Please give back every entry in full, word for word, but none of the pictures.
** Opening INFORMATION SUPPLIED block **
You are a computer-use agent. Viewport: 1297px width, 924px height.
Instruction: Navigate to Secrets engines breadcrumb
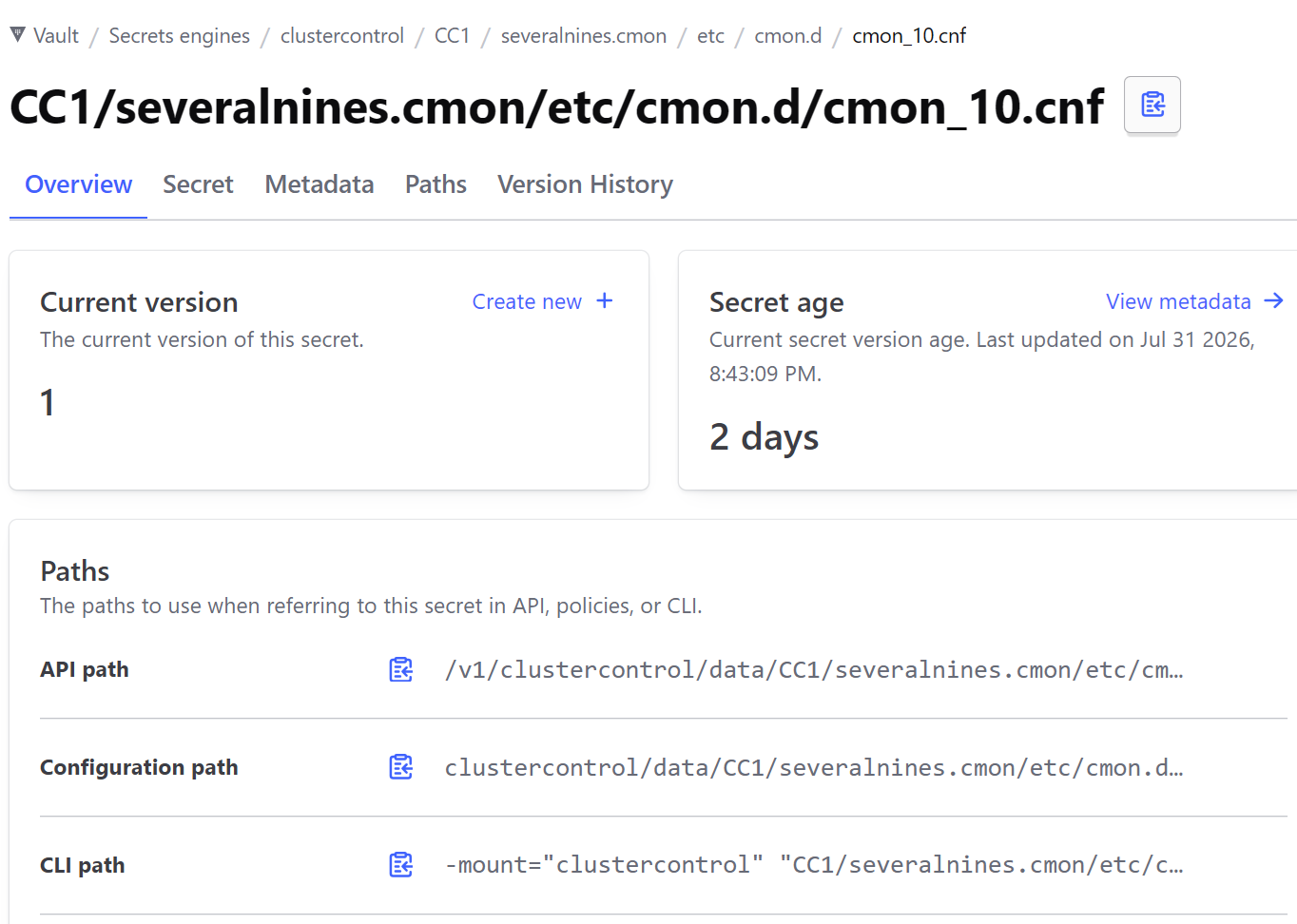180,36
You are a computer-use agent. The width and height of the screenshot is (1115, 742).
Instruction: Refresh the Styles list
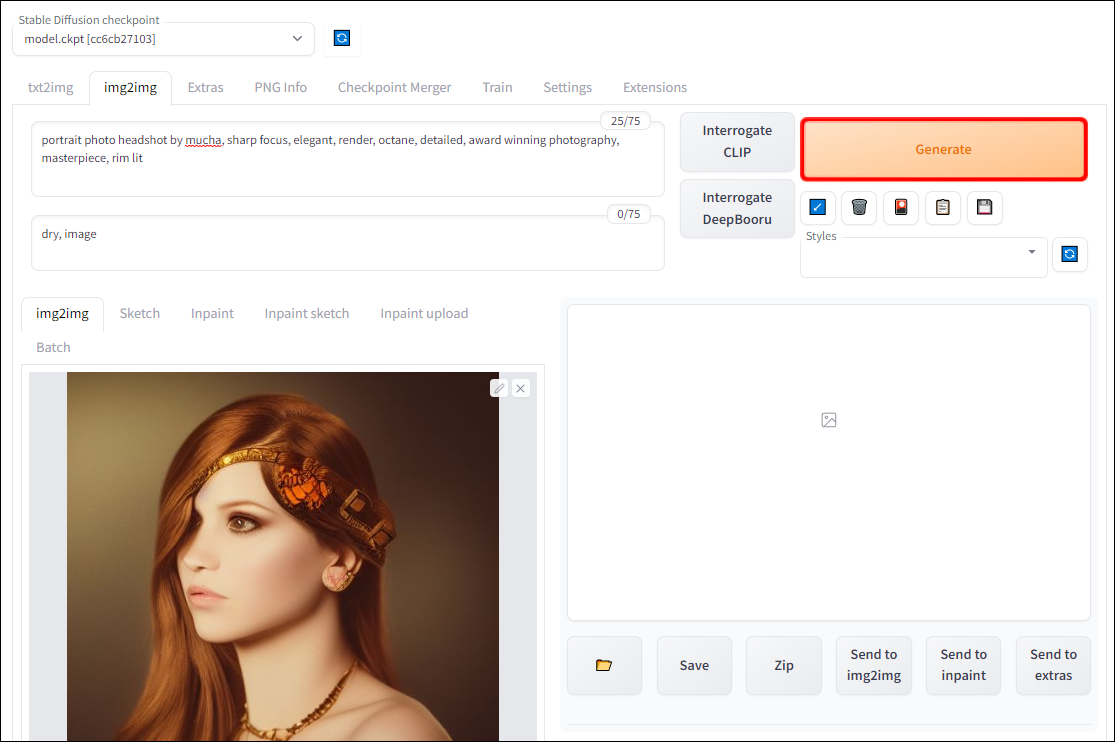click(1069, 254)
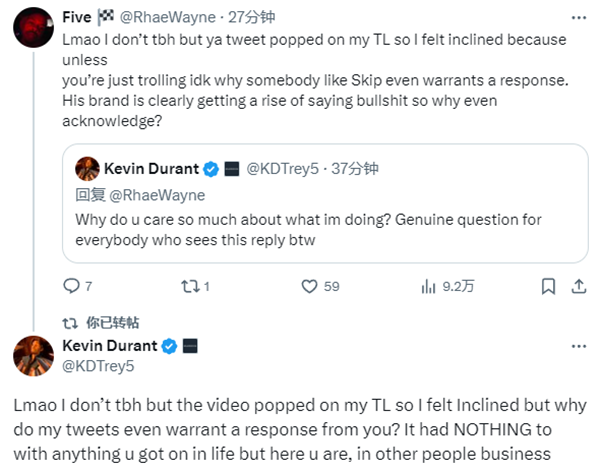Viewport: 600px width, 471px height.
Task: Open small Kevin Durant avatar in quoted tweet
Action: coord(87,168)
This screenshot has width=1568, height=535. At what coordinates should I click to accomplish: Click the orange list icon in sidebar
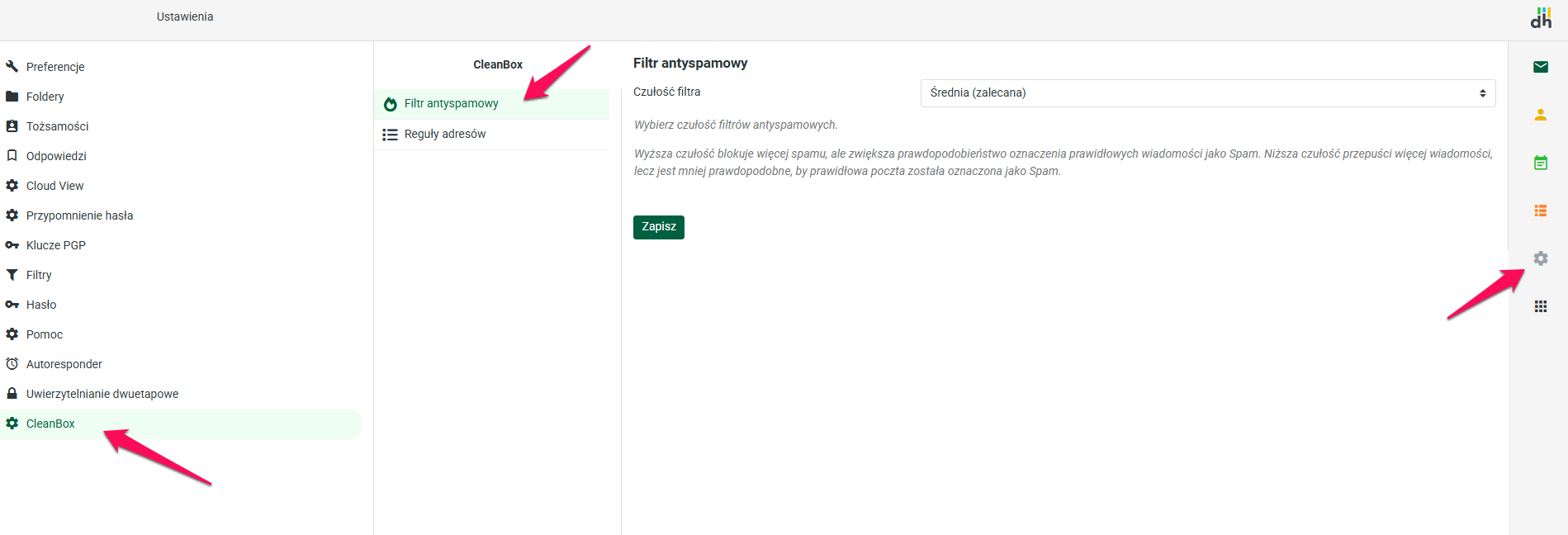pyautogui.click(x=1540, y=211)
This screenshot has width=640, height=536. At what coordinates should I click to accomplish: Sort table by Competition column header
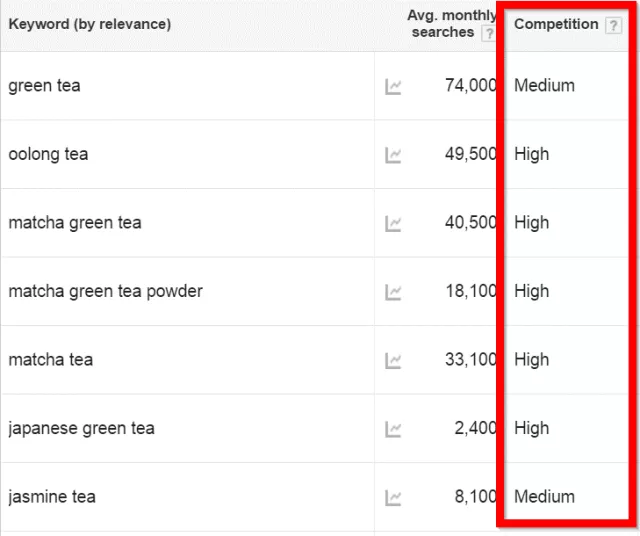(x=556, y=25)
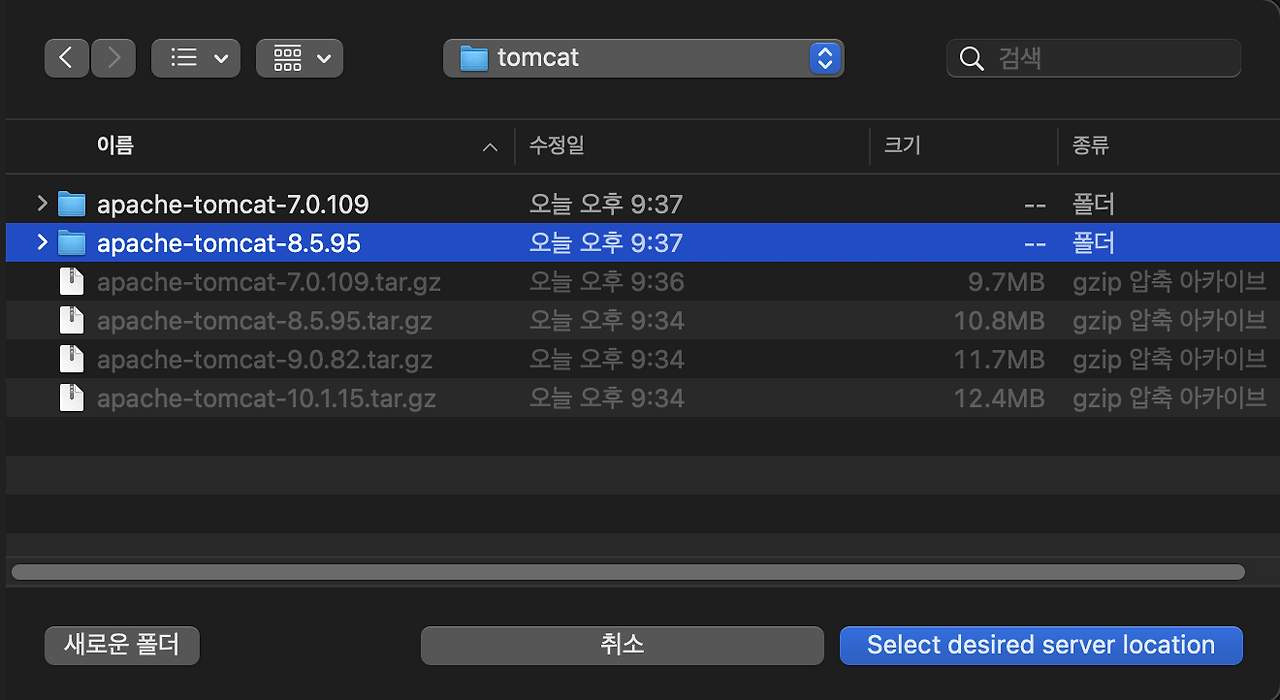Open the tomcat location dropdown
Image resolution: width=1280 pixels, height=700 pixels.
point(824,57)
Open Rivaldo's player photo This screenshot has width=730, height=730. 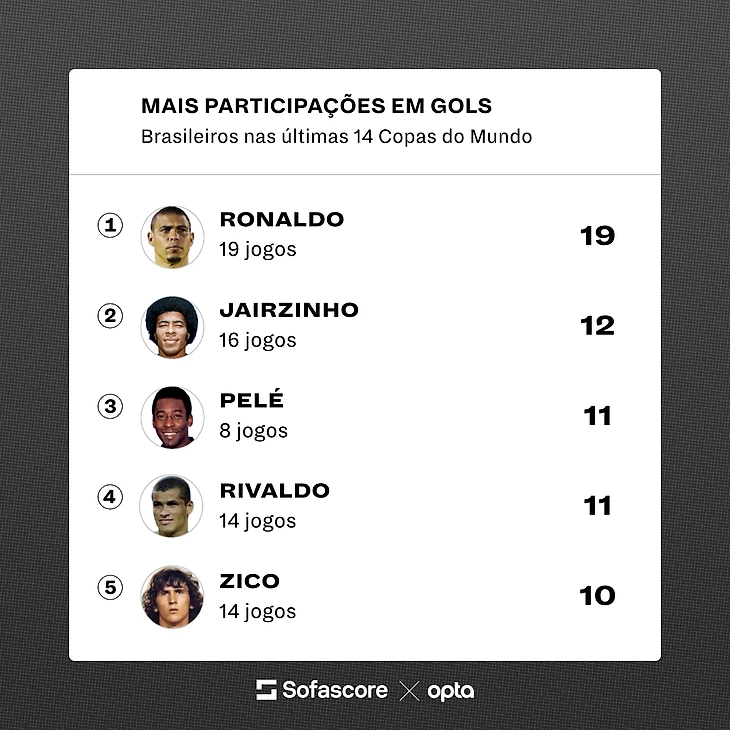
** Closing INFORMATION SUPPLIED block **
■ TASK ANSWER
You are a computer-use agent. Viewport: 1297px width, 924px height.
Instruction: Navigate to Secrets engines breadcrumb
180,36
You are a computer-use agent. The width and height of the screenshot is (1115, 742).
Instruction: Refresh the Styles list
click(1069, 254)
Viewport: 600px width, 471px height.
Task: Open small Kevin Durant avatar in quoted tweet
Action: coord(87,168)
This screenshot has width=1568, height=535. At what coordinates should I click to accomplish: Click the orange list icon in sidebar
pyautogui.click(x=1540, y=211)
This screenshot has width=640, height=536. At what coordinates should I click to accomplish: Sort table by Competition column header
(x=556, y=25)
Open the tomcat location dropdown
Image resolution: width=1280 pixels, height=700 pixels.
point(824,57)
Open Rivaldo's player photo This screenshot has width=730, height=730. 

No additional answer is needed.